The actual delivered OAR dose may differ from the assumed dose and lead to sub-optimal BT plan optimisation for OAR sparing and HRCTV dose escalation. No previous studies have been found investigating this issue.
We propose a methodology for optimising BT planning by considering an estimate of the actual EBRT OAR dose. This is derived by recalculating the treatment plan on daily CBCT images, with deformed OAR contours. The dose to the highest irradiated volume (D2cc) on each daily CBCT is accumulated to determine a maximum estimate of delivered EBRT OAR doses.
Material and Methods
Three methods were used for calculation of total OAR dose:
A) EBRT (assumed OAR dose = target prescription) + original BT
B) EBRT (estimate of delivered OAR dose from daily CBCT) + original BT
C) EBRT (estimate of delivered OAR dose from daily CBCT) + optimised BT
The method was used for one patient as a proof of concept. The contours were propagated onto the CBCT data set with a rigid and deformable registration, manually edited and checked by qualified staff.

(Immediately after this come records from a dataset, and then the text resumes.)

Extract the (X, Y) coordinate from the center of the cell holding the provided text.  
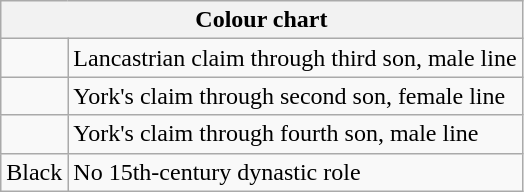
Colour chart (262, 20)
Black (34, 172)
York's claim through fourth son, male line (295, 134)
No 15th-century dynastic role (295, 172)
York's claim through second son, female line (295, 96)
Lancastrian claim through third son, male line (295, 58)
Capture the cell that displays the provided text and extract its [x, y] central coordinate. 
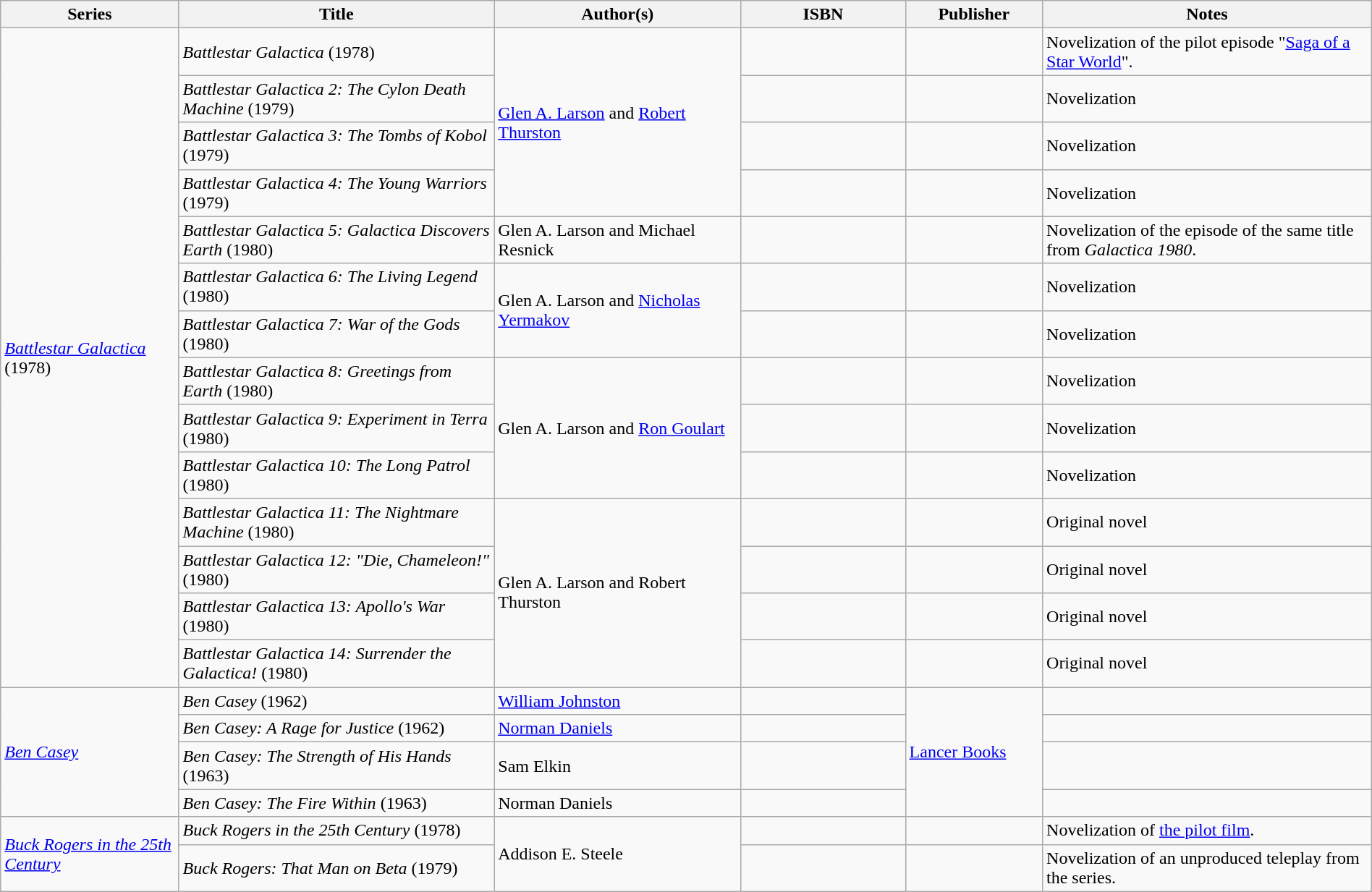
Battlestar Galactica 13: Apollo's War (1980) [336, 617]
Battlestar Galactica 4: The Young Warriors (1979) [336, 192]
Addison E. Steele [618, 854]
Ben Casey (1962) [336, 701]
Novelization of the pilot film. [1207, 831]
Battlestar Galactica 6: The Living Legend (1980) [336, 287]
Novelization of the pilot episode "Saga of a Star World". [1207, 52]
Title [336, 14]
Sam Elkin [618, 766]
Buck Rogers: That Man on Beta (1979) [336, 868]
Glen A. Larson and Michael Resnick [618, 240]
Series [90, 14]
Battlestar Galactica 10: The Long Patrol (1980) [336, 475]
Battlestar Galactica 2: The Cylon Death Machine (1979) [336, 98]
William Johnston [618, 701]
Buck Rogers in the 25th Century (1978) [336, 831]
Ben Casey: The Fire Within (1963) [336, 803]
Battlestar Galactica 14: Surrender the Galactica! (1980) [336, 664]
Lancer Books [974, 753]
Publisher [974, 14]
Battlestar Galactica 8: Greetings from Earth (1980) [336, 381]
Battlestar Galactica 3: The Tombs of Kobol (1979) [336, 146]
Glen A. Larson and Ron Goulart [618, 428]
Glen A. Larson and Nicholas Yermakov [618, 310]
Novelization of the episode of the same title from Galactica 1980. [1207, 240]
Ben Casey [90, 753]
Author(s) [618, 14]
Battlestar Galactica 9: Experiment in Terra (1980) [336, 428]
Buck Rogers in the 25th Century [90, 854]
Battlestar Galactica 11: The Nightmare Machine (1980) [336, 522]
Novelization of an unproduced teleplay from the series. [1207, 868]
Notes [1207, 14]
Ben Casey: A Rage for Justice (1962) [336, 729]
Battlestar Galactica 12: "Die, Chameleon!" (1980) [336, 569]
Ben Casey: The Strength of His Hands (1963) [336, 766]
Battlestar Galactica 7: War of the Gods (1980) [336, 334]
ISBN [823, 14]
Battlestar Galactica 5: Galactica Discovers Earth (1980) [336, 240]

The planned EBRT treatment was recalculated in Pinnacle via a validated CBCT to ED curve [7]. The D2cc was reported for each OAR (excluding high dose regions near involved nodes not relevant to BT). This was repeated on all CBCTs with D2cc doses summed giving a maximum estimate of the accumulated EBRT OAR dose. This was converted to EQD2 and used to replan the original BT plan in BrachyVision.
Results
The process was used successfully to give an estimate of the maximum OAR EBRT delivered dose. The results in Table 1 show a difference in the combined EBRT+BT dose calculated by method A and B. When the EBRT dose was changed from the original assumption to the best-estimate of delivered dose, the rectum dose exceeded the mandatory constraint. The rectum dose was brought back into tolerance by replanning the BT with the estimate of delivered EBRT OAR dose (method C, Table 1) at the expense of reducing the HRCTV dose by 0.6 Gy (EQD2). A clinician was consulted and favoured the rectum sparing plan.
In all cases the bladder dose exceeded mandatory tolerance as per a clinical decision to accept higher dose due to bladder involvement.
Conclusion
We proposed a novel method using an estimate of delivered EBRT OAR doses when planning BT. In the case presented, a differently optimised BT plan would have been used clinically by the CCO.
Further work will determine the magnitude of changes in OAR doses that will lead to clinically meaningful differences in the optimisation of BT planning and determine the related uncertainty and decision criteria.